__JOB 1__:
Can you reproduce, word for word, the part of the post on looping over a file's lines that opens with the words containing "20+ years later" and closes with "analysis on data."?
__JOB 2__:
Which tools does the opening paragraph of the post on looping over a file's lines name as being regularly combined for data analysis? List them all.
__JOB 3__:
Could you take the post on looping over a file's lines further, starting from where it stops?

__PASSAGE FOR REVIEW__:
-----

20+ years later the Unix shell is still the fastest way to get work done on a bunch of files. I'm still regularly combining grep, awk, sort, uniq, etc to do analysis on data.

One common task is doing work for every line of a file.

for f in `cat list`; do
  ls -l "$f"
done

There are a lot of reasons this idiom is broken. The worst problem is that it doesn't work if the lines in the file list have spaces in them and no amount of quoting will fix it. Also if list is large (32k?) it fails because everything's expanded in the limited command line buffer.

The idiom works often enough that I use it all the time. And when I do I have a problem, I'm always left scratching my head to remember the right way. Well, here it is (in bash):

cat list | while read f; do
  ls -l "$f"

-----

__DATA SECTION__:
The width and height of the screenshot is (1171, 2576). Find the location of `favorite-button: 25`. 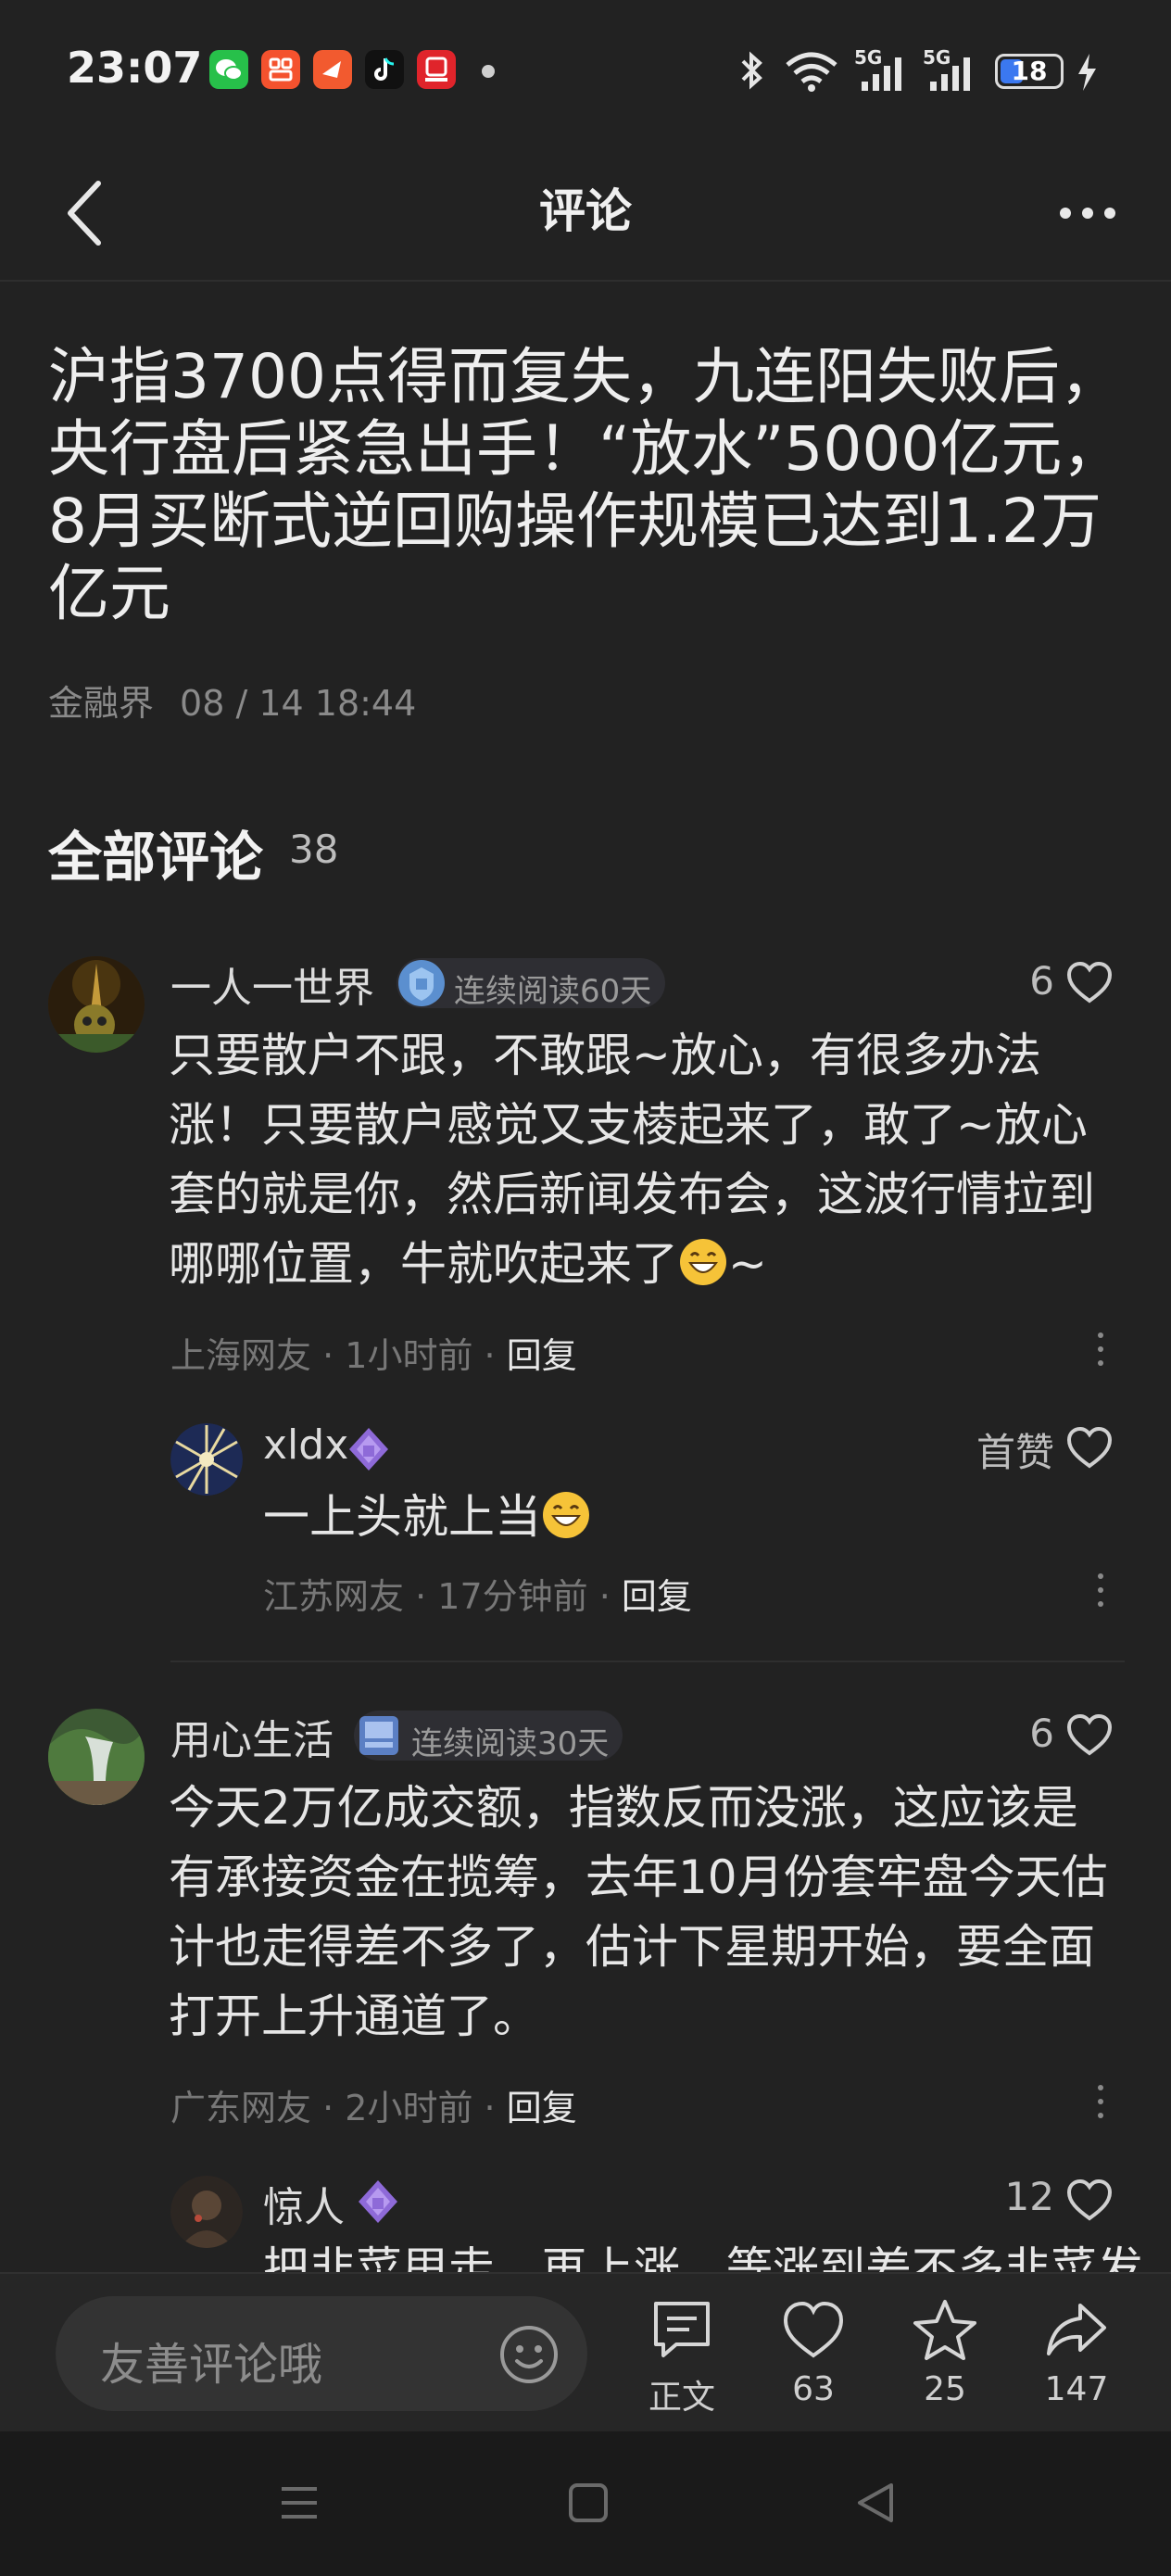

favorite-button: 25 is located at coordinates (945, 2358).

-----

__EXERCISE RESULT 1__:
20+ years later the Unix shell is still the fastest way to get work done on a bunch of files. I'm still regularly combining grep, awk, sort, uniq, etc to do analysis on data.

__EXERCISE RESULT 2__:
grep, awk, sort, uniq

__EXERCISE RESULT 3__:
done

The read command in bash is a magic builtin. It reads a line from stdin and assigns its contents to shell variables. It also has a return code when EOF is reached, allowing a clean exit from a loop.

read has a lot of options for how it handles the file input. I'm a bit confused that the above sample works, actually, because the bash docs suggest that each line is parsed via IFS and only the first word assigned to the variable f. But in practice that only seems to happen if you have more than one variable. See the docs for options for line delimiters, assigning to an array, backslash handling, etc.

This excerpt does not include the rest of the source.